Description of the task:
From the listing below, work out how many lines contain "will". Reply with that number only.

________________

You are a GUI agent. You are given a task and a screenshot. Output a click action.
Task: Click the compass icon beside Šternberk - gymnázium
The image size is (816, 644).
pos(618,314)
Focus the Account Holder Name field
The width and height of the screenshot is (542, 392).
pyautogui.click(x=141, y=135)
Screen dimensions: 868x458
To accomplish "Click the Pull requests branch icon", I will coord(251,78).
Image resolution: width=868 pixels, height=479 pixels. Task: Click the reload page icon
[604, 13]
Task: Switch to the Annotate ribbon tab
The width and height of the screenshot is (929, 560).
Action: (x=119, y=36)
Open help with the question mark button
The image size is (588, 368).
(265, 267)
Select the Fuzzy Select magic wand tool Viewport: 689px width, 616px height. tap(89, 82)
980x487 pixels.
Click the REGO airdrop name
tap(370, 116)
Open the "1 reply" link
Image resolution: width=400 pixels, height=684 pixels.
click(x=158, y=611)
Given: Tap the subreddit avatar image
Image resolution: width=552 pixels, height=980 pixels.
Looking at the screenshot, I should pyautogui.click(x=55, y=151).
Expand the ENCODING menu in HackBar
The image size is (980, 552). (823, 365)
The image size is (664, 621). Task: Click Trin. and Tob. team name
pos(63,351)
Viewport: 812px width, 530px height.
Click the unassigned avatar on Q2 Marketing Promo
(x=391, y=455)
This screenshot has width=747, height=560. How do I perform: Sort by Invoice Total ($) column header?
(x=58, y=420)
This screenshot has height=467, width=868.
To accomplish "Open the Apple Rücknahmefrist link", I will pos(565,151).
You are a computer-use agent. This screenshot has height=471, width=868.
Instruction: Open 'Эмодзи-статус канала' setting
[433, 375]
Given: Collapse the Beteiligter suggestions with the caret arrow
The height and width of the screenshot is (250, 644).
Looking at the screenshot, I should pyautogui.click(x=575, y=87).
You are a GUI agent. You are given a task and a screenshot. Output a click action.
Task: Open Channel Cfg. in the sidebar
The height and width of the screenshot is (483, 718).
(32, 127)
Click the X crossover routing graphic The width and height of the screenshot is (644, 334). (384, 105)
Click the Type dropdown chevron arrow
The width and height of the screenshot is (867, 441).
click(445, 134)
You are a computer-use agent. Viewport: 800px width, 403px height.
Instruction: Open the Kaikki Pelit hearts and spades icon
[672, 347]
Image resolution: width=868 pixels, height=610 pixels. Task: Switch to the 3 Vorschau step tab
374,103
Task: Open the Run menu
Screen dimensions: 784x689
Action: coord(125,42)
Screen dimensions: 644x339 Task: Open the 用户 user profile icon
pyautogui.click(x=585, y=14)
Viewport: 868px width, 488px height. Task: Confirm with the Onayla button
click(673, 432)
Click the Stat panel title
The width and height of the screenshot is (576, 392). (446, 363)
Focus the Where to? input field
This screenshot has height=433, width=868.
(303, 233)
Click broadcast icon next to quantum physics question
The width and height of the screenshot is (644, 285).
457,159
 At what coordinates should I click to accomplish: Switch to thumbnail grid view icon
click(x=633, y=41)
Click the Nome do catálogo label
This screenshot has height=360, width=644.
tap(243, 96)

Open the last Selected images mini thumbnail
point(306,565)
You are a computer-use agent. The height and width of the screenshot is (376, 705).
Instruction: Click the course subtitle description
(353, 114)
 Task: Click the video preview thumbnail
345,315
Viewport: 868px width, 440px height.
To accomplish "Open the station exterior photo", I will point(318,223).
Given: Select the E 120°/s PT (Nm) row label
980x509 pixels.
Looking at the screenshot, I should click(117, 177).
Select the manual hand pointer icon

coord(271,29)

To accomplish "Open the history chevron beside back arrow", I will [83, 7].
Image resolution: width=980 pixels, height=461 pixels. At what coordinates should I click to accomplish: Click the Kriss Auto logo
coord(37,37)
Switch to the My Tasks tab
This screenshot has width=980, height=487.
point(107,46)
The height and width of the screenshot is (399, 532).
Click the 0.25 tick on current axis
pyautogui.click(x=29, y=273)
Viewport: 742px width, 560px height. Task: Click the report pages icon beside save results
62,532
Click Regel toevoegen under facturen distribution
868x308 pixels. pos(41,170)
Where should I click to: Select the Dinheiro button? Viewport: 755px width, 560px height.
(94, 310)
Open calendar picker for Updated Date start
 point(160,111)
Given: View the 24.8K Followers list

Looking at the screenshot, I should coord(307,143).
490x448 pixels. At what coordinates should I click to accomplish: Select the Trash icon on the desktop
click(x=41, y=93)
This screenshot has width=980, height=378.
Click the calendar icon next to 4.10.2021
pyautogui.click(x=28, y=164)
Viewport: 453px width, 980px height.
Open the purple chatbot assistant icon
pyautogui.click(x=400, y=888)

________________

Response area:
4